[Data for this task Boundary: Start]

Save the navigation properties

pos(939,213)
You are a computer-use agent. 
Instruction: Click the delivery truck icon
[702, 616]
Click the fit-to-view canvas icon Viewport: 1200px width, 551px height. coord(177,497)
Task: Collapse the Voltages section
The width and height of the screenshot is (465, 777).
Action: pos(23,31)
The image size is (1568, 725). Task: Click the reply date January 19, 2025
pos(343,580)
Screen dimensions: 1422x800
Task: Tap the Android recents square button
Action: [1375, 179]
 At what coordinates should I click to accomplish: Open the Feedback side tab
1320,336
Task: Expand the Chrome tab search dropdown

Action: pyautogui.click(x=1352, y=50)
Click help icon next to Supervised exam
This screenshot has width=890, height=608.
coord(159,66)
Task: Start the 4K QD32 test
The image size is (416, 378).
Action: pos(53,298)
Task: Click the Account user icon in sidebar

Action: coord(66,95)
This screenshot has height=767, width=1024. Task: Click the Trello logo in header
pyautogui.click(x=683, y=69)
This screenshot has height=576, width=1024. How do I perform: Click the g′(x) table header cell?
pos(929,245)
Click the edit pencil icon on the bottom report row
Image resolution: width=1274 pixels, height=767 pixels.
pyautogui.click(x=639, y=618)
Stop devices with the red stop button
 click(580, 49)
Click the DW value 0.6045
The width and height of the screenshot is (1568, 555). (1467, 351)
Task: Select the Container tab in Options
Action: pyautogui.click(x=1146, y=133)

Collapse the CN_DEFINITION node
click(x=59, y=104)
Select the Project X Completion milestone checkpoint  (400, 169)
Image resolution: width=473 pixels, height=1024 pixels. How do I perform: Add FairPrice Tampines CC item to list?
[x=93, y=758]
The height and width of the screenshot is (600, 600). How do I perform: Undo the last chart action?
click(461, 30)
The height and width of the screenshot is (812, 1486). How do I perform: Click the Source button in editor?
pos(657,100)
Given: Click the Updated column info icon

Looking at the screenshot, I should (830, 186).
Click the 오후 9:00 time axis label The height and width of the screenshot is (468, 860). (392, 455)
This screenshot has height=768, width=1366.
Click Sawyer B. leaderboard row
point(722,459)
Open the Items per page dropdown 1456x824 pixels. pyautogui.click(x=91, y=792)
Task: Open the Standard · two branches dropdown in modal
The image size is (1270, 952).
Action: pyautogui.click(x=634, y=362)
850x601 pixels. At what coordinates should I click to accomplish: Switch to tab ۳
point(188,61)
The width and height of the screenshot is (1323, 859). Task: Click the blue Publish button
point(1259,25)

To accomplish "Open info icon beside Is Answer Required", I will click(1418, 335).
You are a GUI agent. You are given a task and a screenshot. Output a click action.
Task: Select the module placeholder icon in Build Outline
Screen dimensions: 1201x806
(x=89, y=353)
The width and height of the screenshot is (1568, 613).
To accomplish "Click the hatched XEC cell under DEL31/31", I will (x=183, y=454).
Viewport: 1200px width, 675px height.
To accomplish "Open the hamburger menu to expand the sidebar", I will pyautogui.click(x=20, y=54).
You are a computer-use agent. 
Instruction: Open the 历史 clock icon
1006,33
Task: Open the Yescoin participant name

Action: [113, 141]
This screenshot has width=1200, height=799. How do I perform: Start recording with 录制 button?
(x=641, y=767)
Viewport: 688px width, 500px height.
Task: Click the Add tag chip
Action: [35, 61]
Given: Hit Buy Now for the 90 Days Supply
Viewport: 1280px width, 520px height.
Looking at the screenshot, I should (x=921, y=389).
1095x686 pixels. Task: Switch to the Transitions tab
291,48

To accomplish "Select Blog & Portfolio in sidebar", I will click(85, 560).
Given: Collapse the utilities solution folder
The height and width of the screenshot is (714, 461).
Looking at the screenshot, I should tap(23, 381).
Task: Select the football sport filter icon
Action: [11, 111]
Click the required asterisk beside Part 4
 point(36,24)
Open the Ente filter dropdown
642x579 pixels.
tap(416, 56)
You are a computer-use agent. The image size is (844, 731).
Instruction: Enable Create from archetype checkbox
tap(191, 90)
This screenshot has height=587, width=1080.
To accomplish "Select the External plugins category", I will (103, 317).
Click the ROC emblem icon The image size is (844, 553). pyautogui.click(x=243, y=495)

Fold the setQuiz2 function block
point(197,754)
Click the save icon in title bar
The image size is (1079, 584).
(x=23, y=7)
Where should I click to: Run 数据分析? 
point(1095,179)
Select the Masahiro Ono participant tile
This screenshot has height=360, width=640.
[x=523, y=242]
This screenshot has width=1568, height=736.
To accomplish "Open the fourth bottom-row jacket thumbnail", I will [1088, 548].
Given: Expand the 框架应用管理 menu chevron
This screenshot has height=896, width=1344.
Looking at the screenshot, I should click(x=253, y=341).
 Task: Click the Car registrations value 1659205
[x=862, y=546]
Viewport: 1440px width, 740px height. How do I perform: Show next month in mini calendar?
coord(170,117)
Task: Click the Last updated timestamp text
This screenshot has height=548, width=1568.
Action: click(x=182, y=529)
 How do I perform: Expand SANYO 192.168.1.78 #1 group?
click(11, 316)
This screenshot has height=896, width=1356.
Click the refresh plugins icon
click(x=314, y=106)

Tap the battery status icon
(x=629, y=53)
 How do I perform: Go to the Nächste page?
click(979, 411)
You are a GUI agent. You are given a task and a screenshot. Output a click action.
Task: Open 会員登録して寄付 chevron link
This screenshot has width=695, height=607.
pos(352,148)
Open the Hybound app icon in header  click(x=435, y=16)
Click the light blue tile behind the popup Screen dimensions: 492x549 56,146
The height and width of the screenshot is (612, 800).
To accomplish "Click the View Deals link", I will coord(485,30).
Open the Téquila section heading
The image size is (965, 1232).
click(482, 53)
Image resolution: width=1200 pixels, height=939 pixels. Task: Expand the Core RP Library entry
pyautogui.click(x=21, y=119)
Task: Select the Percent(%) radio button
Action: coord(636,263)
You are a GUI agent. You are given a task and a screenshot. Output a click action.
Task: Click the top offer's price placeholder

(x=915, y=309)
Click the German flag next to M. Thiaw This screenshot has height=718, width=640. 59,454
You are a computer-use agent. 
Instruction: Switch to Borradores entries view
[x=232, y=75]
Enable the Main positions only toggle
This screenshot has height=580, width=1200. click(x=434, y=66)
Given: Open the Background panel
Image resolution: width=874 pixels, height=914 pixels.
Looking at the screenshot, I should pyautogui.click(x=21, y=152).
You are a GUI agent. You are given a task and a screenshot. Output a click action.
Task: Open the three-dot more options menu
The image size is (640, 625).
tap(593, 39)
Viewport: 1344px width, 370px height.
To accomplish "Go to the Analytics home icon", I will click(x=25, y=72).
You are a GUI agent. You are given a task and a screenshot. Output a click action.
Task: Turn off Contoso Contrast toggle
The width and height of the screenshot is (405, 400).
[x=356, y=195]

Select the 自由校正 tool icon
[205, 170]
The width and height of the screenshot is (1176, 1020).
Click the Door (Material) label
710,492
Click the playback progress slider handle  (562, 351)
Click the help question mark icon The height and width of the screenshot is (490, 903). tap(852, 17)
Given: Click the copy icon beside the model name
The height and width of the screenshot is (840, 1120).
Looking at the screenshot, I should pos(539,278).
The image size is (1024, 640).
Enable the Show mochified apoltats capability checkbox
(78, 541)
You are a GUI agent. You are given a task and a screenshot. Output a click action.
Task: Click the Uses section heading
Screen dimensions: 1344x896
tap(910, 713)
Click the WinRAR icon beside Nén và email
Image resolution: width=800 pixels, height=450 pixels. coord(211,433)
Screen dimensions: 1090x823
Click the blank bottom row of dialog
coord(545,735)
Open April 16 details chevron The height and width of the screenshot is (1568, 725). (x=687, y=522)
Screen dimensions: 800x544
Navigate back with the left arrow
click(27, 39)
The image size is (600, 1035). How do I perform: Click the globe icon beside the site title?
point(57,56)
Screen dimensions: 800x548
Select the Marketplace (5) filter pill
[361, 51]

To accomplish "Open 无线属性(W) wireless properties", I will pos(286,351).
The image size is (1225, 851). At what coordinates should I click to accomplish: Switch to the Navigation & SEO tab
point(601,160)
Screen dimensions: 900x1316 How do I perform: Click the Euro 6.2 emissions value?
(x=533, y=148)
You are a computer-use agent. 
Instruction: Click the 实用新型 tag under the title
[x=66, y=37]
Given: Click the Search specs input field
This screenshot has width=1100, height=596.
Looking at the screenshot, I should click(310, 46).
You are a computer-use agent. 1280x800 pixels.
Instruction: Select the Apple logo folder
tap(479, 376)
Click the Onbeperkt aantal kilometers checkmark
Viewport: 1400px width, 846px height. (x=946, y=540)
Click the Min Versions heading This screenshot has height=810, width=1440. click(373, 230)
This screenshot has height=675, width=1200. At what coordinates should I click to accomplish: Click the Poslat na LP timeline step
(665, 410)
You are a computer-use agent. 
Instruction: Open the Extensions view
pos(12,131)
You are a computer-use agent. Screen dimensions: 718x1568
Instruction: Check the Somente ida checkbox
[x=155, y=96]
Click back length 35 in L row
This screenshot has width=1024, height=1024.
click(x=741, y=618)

[Data for this task Boundary: End]

Task item: Wherever a line holds the word "chevron", copy that line out of the entries above.

Exercise result:
Given: Expand the 框架应用管理 menu chevron
Task: Open 会員登録して寄付 chevron link
Open April 16 details chevron The height and width of the screenshot is (1568, 725). (x=687, y=522)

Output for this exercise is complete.